╔══
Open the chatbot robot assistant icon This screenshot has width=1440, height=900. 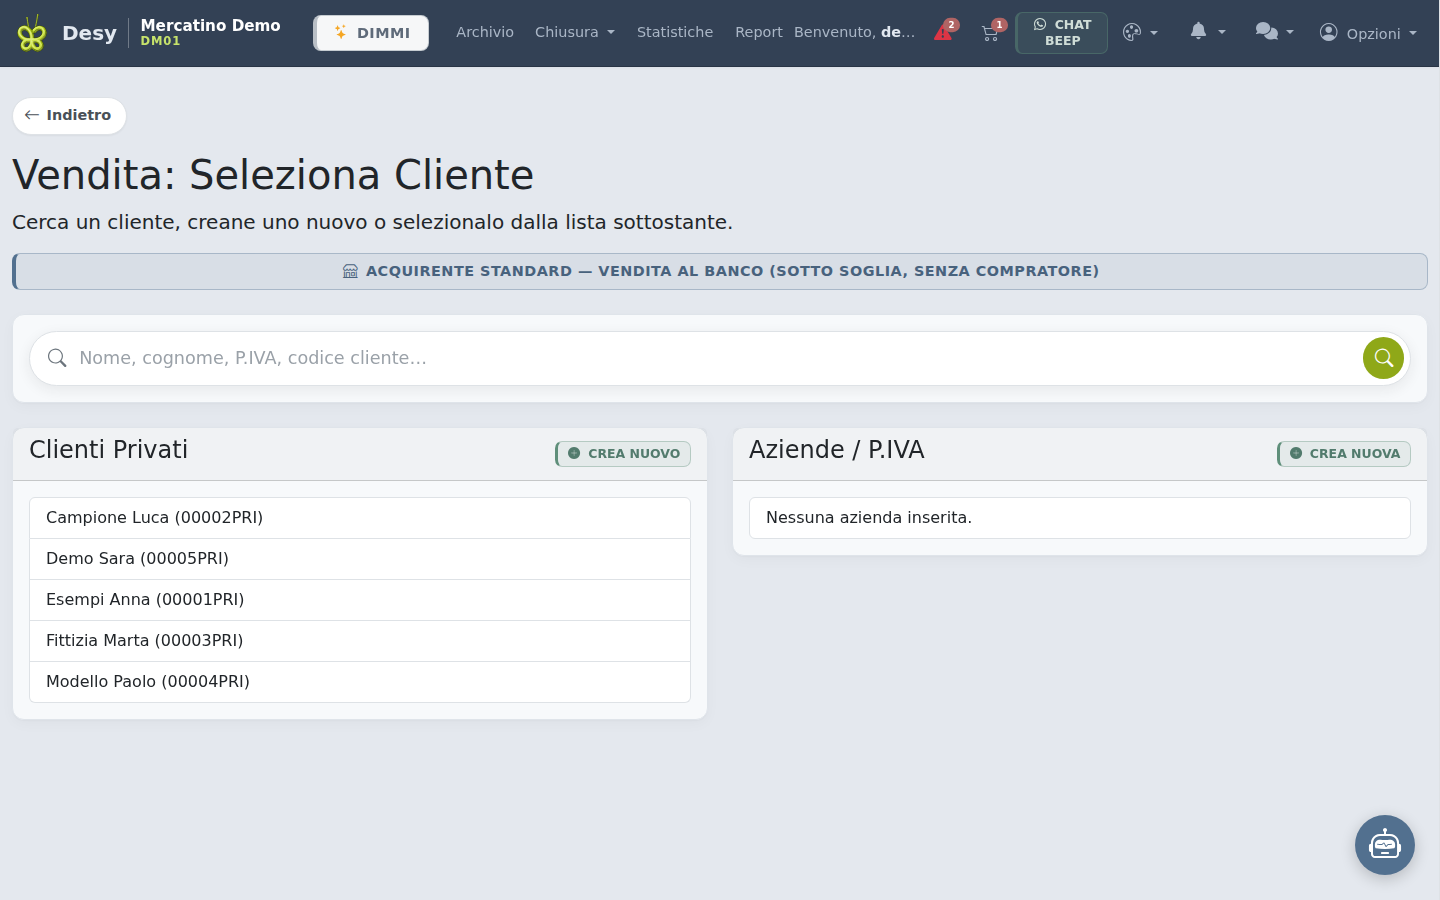point(1385,845)
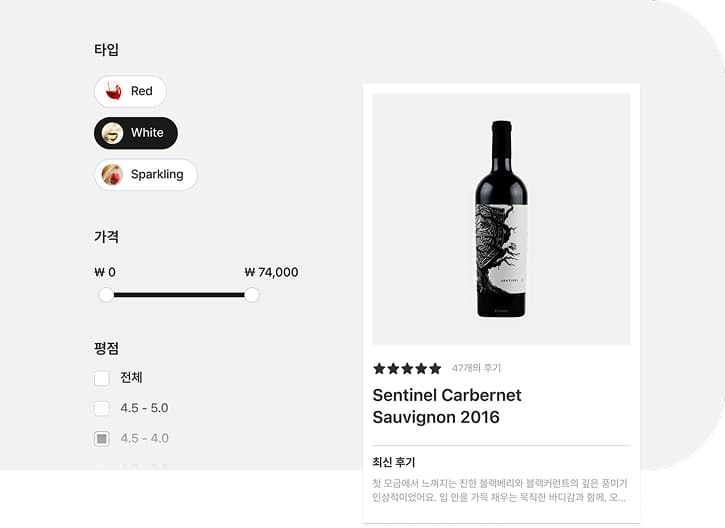The width and height of the screenshot is (725, 528).
Task: Toggle the 4.5 - 5.0 rating checkbox
Action: (102, 408)
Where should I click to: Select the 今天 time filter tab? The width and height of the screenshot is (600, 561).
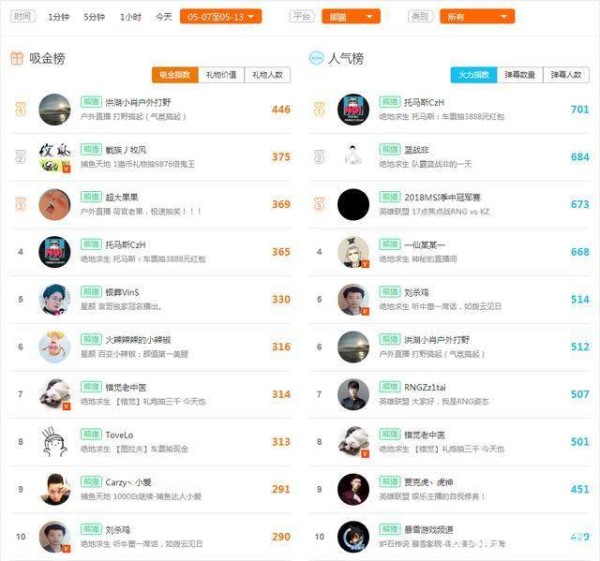click(x=163, y=17)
╚══
WHAT TO WORK ON. From the line containing "Where should I" to the last line of the records, inclusive, output the lines exactly as written and nothing else; leave out the pictures.

THE ANSWER.
Where should I click to: Select the 今天 time filter tab? The width and height of the screenshot is (600, 561).
click(x=163, y=17)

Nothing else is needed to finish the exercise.